Para unos, los atentados eran la respuesta a la agresión y arrogancia de Occidente. En vez de analizar los mecanismos, la infiltración de determinadas ideas y predicadores, el ascenso de ciertas posturas políticas o incluso escuchar las proclamas de los terroristas, se buscaba la justificación más fácil de encajar en un relato anterior. La analogía era con el buen salvaje. Quienes cometían esos crímenes no tenían tantas opciones. Una buena parte de la responsabilidad no era suya. No nos lo merecíamos, pero nos lo habíamos buscado.
Para otros, los atentados son una respuesta a la arrogancia y el buenismo de Occidente. Entre quienes vienen hay un elemento extraño. En algunos casos, es un componente infeccioso y malvado. No se puede combatir con el análisis o la pedagogía. Es irreductible. La analogía es con una invasión de una especie que transporta una enfermedad o en el mejor de los casos el escorpión de la fábula. Una buena parte de la responsabilidad no es suya. No nos lo merecemos, pero nos lo hemos buscado.
Se percibe la ansiedad ante la idea de que alguno de los autores de un atentado sea legalmente un refugiado. Y se nota cierto alivio cuando no lo es. Yo también he sentido ese alivio: es un consuelo ridículo, porque implica aceptar los términos en los que los xenófobos planean la discusión.
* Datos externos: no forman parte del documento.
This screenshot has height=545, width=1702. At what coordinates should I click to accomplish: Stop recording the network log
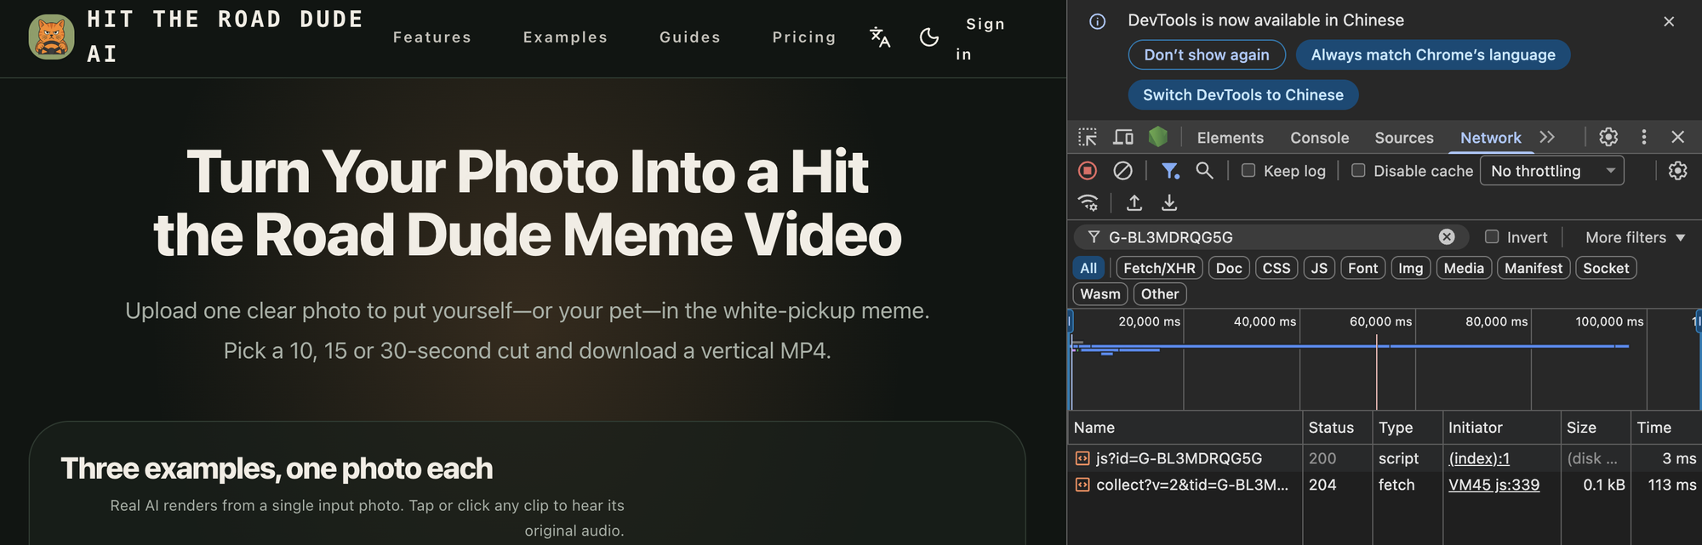point(1088,171)
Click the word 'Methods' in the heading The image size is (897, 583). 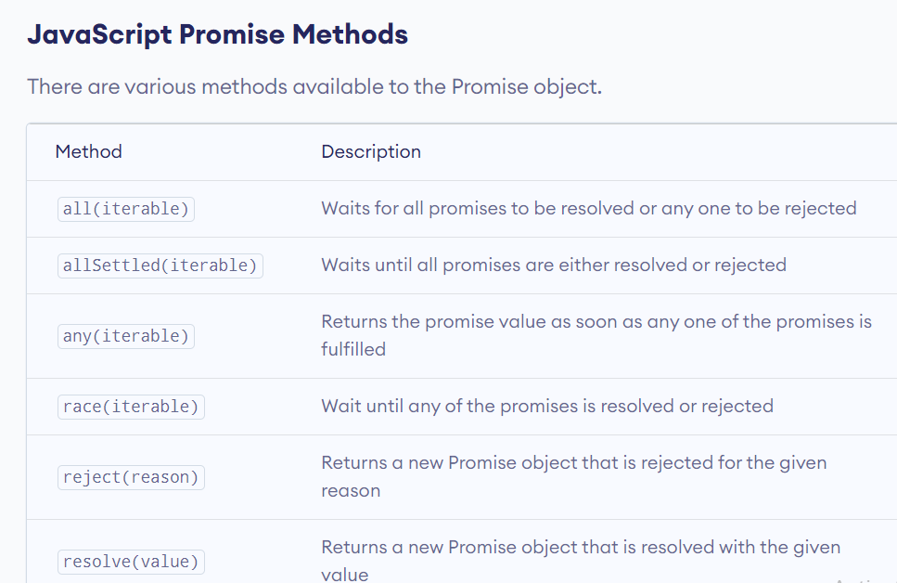[350, 34]
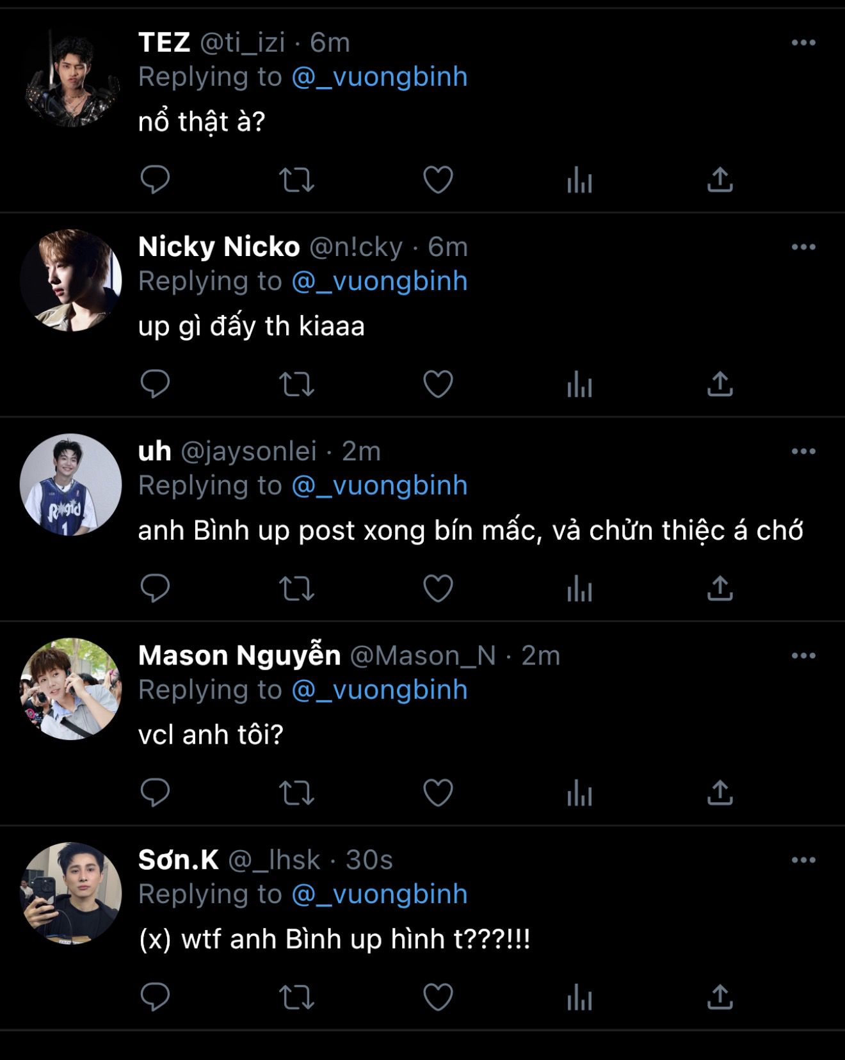Like the tweet from @jaysonlei
This screenshot has height=1060, width=845.
point(438,588)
Si uno no está atento, puede acabar pensando que el hecho de que un refugiado participase en un atentado anularía el derecho de todos los solicitantes de asilo a recibir auxilio. Como si, por alguna razón, al grupo de los refugiado le atribuyéramos una uniformidad y corresponsabilidad que no esperamos de ningún grupo humano, empezando por nuestra propia familia. Como si muchos de los atentados islamistas cometidos en Europa en los últimos años no hubieran sido obra de ciudadanos europeos, y como si eso no reflejara problemas más graves, profundos y anteriores que no desaparecerían aunque cambiara la política de refugiados. Como si, al señalar a los refugiados no estigmatizáramos a los solicitantes de asilo, y al plantear la equivalencia entre terrorismo y problemas de integración no señaláramos que los europeos de origen extranjero son un poco menos europeos que los demás. Y como si los ciudadanos con ocho apellidos europeos no hubiéramos sido -y fuéramos todavía- capaces de producir nuestros grupos terroristas y lobos solitarios.
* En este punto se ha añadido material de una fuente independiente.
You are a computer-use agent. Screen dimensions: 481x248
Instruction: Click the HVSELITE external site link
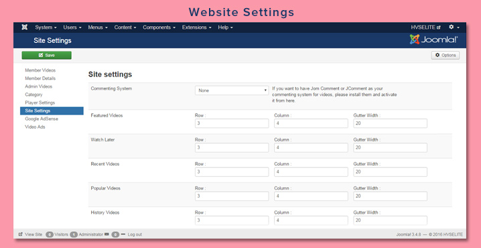click(425, 27)
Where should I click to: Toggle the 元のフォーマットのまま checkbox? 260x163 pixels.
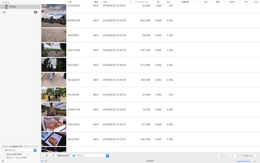coord(4,157)
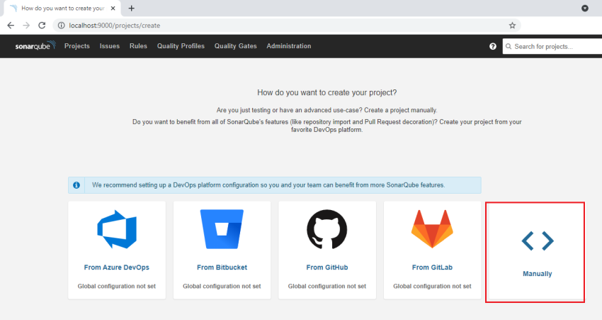
Task: Open the Administration menu
Action: click(288, 46)
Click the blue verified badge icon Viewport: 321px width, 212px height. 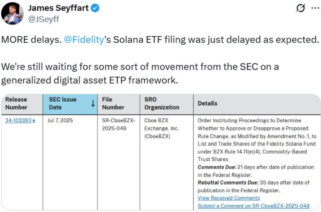coord(95,8)

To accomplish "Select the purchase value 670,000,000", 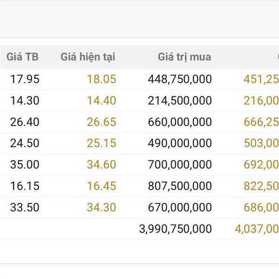I will (x=179, y=207).
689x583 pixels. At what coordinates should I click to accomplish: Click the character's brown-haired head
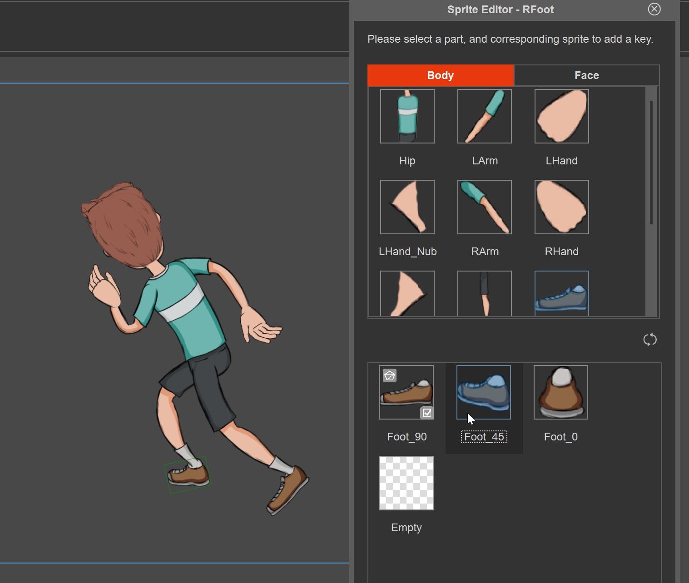pyautogui.click(x=124, y=222)
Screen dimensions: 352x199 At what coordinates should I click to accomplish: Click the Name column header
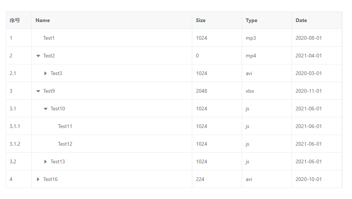pyautogui.click(x=43, y=21)
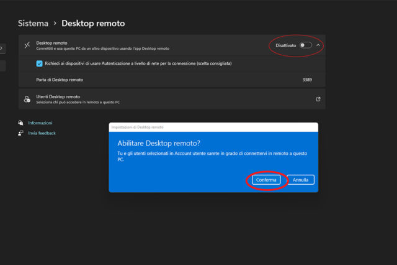Screen dimensions: 397x265
Task: Uncheck the network-level authentication checkbox
Action: click(x=40, y=63)
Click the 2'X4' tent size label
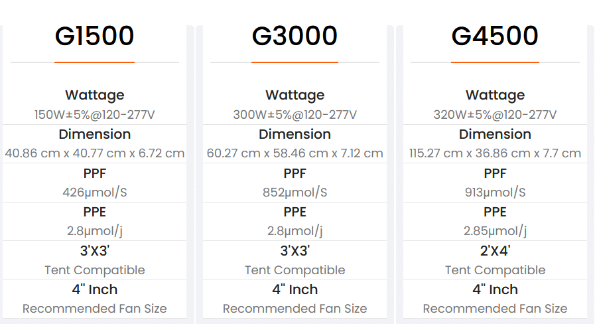The width and height of the screenshot is (595, 324). (495, 251)
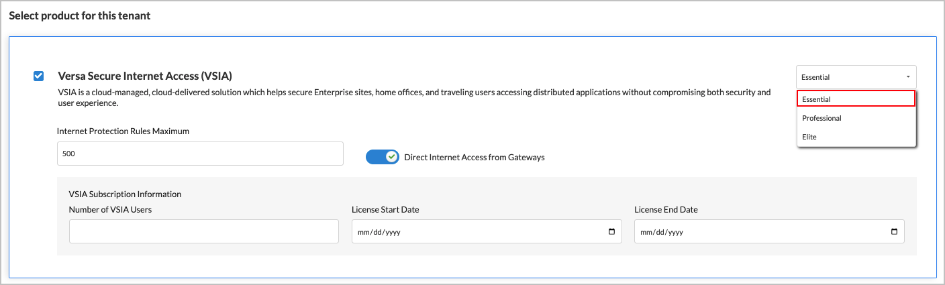Click the Internet Protection Rules Maximum field
The image size is (945, 285).
(x=200, y=154)
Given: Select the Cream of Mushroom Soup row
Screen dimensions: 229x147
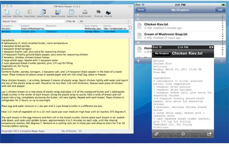Looking at the screenshot, I should (x=65, y=29).
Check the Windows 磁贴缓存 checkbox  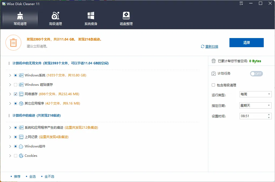15,85
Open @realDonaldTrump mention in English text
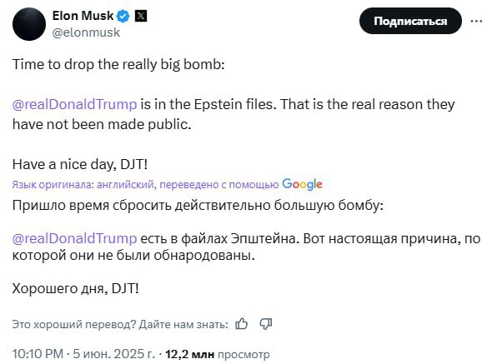This screenshot has height=364, width=497. [75, 104]
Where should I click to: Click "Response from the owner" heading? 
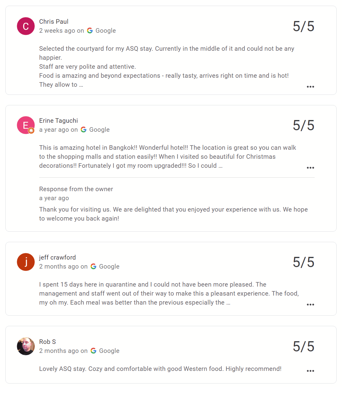point(76,189)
Si uno se distrae, empieza a aceptar que para combatir a quienes atacan a las democracias occidentales porque las consideran demasiado tolerantes, liberales y cosmopolitas tenemos que volvernos menos tolerantes, liberales y cosmopolitas.
Ha habido casos en los que el temor de las autoridades a parecer racistas ha permitido que se produjeran actividades y conductas abusivas y delictivas (y, por supuesto, ha propiciado un comportamiento realmente racista). El deseo de respetar las costumbres de algunas comunidades ha facilitado la soledad de quienes defendían valores individuales frente a su grupo. Sabemos que la vigilancia deberá ser más estricta y eficaz, y que aun así tendremos que convivir con la posibilidad de la pesadilla. Siempre es bueno ser cauteloso: conviene protegerse de la arrogancia del optimismo, pero también de la engañosa lucidez del derrotismo, que a veces es un disfraz de la mezquindad y la cobardía.
Daniel Gascón (Zaragoza, 1981) es escritor y editor de Letras Libres. Su libro más reciente es 'El padre de tus hijos' (Literatura Random House, 2023).